--- Source text ---
2. The furniture member of claim 1, further including:

a cross support member connected to first and second longitudinal frame members of the actuation mechanism; and

a drive bearing releasably coupled to the drive shaft and rotatably connected to the cross support member such that movement of the drive shaft in the forward and rearward directions when the drive bearing is coupled to the drive shaft successively moves the actuation mechanism in the forward and rearward gliding motions.

3. The furniture member of claim 2, further including a drive shaft engagement device having a block assembly slidably disposed on the drive shaft, the block assembly connected to the drive bearing.

4. The furniture member of claim 3, wherein the drive shaft engagement device further includes:

the solenoid mounted to the block assembly, the solenoid simultaneously energized when the motor is energized and de-energized when the motor is de-energized; and

a pin movable by the solenoid when the solenoid is energized to engage a slot created in the drive shaft to releasably engage the drive shaft engagement device to the drive shaft thereby releasably engaging the drive shaft to the drive bearing, which thereby releasably engages the actuation mechanism to the frame.

5. The furniture member of claim 4, wherein when the solenoid is de-energized the pin is at a disengaged position displaced away from the slot, and the block assembly is freely slidable on the drive shaft to permit an occupant to manually propel the actuation mechanism in the forward and rearward gliding motions.

6. The furniture member of claim 1, further including:

a drive gear of the drive device connected to the motor, the drive gear engaged to a reduction gear;

a connecting link directly connected to the reduction gear; and

a drive link connecting the connecting link to the drive shaft.

--- Goals ---
1. Decide whether each statement agrees with the furniture claims, answering yes or no and quoting the deciding words: (a) The drive bearing is rotatably connected to the cross support member. (b) The solenoid stays energized after the motor is de-energized. (c) The connecting link is connected directly to the drive shaft.
2. Extract the passage of the furniture claims between "3. The furniture" and "to the frame.", inclusive.
Rely on the furniture claims alone and bring in no outside knowledge.

Items from a data source:
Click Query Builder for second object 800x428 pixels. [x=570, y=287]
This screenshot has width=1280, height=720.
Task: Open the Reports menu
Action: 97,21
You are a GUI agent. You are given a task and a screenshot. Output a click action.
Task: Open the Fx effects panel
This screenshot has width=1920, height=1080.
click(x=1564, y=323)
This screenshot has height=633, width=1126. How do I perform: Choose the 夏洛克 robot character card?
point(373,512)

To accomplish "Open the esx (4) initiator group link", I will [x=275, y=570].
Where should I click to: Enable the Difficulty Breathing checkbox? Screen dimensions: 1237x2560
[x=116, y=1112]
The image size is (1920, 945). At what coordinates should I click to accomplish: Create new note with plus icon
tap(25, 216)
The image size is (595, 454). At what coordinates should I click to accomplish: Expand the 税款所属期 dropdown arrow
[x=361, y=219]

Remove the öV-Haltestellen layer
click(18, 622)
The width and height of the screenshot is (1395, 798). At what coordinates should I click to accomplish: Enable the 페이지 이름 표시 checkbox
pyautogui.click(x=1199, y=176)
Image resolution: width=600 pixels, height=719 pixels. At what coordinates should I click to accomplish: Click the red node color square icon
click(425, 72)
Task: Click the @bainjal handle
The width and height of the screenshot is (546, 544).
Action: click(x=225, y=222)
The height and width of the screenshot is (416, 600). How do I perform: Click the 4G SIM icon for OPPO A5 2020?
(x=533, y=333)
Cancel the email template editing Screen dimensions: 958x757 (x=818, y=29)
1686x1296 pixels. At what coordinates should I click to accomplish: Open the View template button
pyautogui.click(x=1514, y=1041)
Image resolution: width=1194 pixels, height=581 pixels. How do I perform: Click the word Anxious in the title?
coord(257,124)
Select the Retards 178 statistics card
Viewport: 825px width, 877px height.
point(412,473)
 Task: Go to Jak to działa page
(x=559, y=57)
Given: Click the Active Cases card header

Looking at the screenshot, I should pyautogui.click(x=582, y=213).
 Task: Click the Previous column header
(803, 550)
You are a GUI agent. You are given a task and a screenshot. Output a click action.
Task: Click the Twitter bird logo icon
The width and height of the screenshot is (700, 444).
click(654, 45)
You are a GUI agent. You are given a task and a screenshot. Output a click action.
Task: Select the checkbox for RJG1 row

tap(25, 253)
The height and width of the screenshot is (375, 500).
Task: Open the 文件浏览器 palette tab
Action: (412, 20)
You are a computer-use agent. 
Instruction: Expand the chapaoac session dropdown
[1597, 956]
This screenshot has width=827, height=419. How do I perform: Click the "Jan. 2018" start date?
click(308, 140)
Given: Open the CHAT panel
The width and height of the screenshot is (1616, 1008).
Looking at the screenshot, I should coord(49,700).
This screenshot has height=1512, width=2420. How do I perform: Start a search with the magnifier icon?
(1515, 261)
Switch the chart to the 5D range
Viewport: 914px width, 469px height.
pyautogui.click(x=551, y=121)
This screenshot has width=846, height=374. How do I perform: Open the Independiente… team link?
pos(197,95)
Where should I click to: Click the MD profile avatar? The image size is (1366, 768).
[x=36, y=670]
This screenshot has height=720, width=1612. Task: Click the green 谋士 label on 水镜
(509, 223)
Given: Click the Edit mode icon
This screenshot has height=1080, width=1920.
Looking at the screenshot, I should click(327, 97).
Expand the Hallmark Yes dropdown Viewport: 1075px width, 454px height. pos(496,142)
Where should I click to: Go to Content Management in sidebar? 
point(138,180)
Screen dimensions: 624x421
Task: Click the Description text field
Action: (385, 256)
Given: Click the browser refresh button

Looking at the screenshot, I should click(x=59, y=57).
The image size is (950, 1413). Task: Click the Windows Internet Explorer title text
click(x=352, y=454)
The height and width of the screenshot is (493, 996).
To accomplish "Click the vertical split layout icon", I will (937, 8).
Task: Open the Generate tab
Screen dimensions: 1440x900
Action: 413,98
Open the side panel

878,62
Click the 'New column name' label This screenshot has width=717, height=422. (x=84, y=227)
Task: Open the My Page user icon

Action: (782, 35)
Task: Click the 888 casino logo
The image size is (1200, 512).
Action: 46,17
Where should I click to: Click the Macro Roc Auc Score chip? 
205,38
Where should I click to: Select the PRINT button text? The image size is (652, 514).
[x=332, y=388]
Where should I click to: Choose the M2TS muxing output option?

--- Results of the tasks ---
1.
(a) Yes: "rotatably connected to the cross support member"
(b) No: "de-energized when the motor is de-energized"
(c) No: "a drive link connecting the connecting link to the drive shaft"

2.
3. The furniture member of claim 2, further including a drive shaft engagement device having a block assembly slidably disposed on the drive shaft, the block assembly connected to the drive bearing.

4. The furniture member of claim 3, wherein the drive shaft engagement device further includes:

the solenoid mounted to the block assembly, the solenoid simultaneously energized when the motor is energized and de-energized when the motor is de-energized; and

a pin movable by the solenoid when the solenoid is energized to engage a slot created in the drive shaft to releasably engage the drive shaft engagement device to the drive shaft thereby releasably engaging the drive shaft to the drive bearing, which thereby releasably engages the actuation mechanism to the frame.